We were in a garden of peonies, bursting pink and rose and ivory on dozens of bushes and the air smelled like my grandmother’s perfume. I was leaning over the blossoms even as my three-year-old fingered their soft petals and my mother in law, standing there, pointed to a blossom that hadn’t opened yet. Rolled tight into a pink ball, and tiny ants crawling across its surface.
“Peonies can’t open without the ants,” my mother in law said. “See how they’re moving across the surface of the blossom? They’re opening it so that it can bloom.”
I just stared as these tiny ants, who appeared to be doing nothing, worked the miracle of unfolding one of earth’s most extravagant flowers.
And it reminded me of us, as mothers, working tirelessly each day so that one day, our children might blossom.
As mothers we live largely in the hidden years, in the years of the unfolded bloom. We spend hours doing tiny, mundane things like wiping noses and bottoms and tables and chairs and cupboards and floors, and getting on our hands and knees to look into the eyes of a child and disciplining and comforting, potty training and bathtub-scrubbing, mountains of laundry-folding and us, on the couch, crying into a mug of coffee because today of all days, the kids refuse to nap.
And then we walk wearily down the stairs and pick those little ones up and rock them and read them the same stories, over and over, until it’s time to make supper.

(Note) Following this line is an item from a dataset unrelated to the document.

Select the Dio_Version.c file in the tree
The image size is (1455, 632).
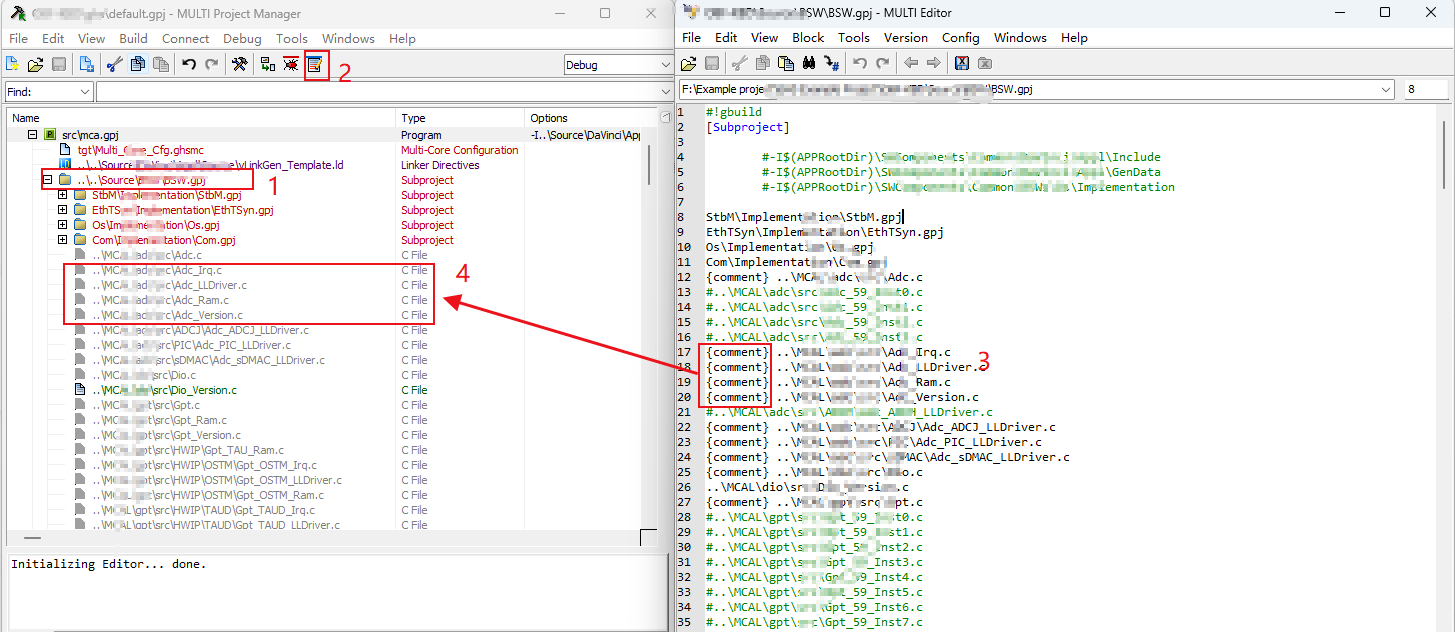(165, 390)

And that’s when we realize we’re still in our pajamas.
Life, for a mom, is largely ordinary and unseen and we wonder if anyone cares or if any of this counts towards anything at all?

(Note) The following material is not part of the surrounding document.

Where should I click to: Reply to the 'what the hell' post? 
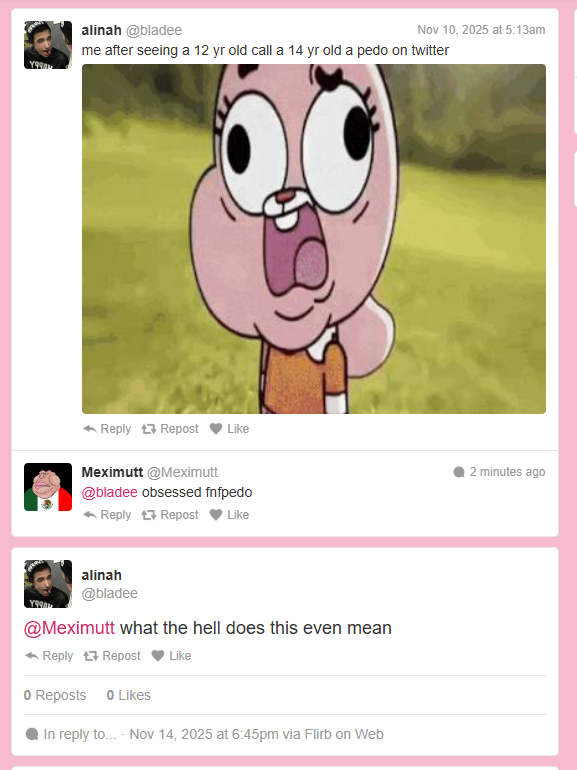pos(49,656)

But God sees. And there is nothing that delights him more than love done in secret.
We live in a world that says it doesn’t matter if no one witnesses it—that unless it’s recorded on YouTube or tweeted or made into a status, or posted on a blog, it doesn’t count.
But we also live in a world that is disillusioned by fame and hungry for unannounced sacrifice.
I listened to a talk, recently, by a former atheist who now speaks about the life of Christ and all of the years the Bible doesn’t talk about—the “hidden years” she calls them, leading up to his ministry.
God didn’t love Jesus just because of the way he served him in public.
He loved him because of the way he served him in private.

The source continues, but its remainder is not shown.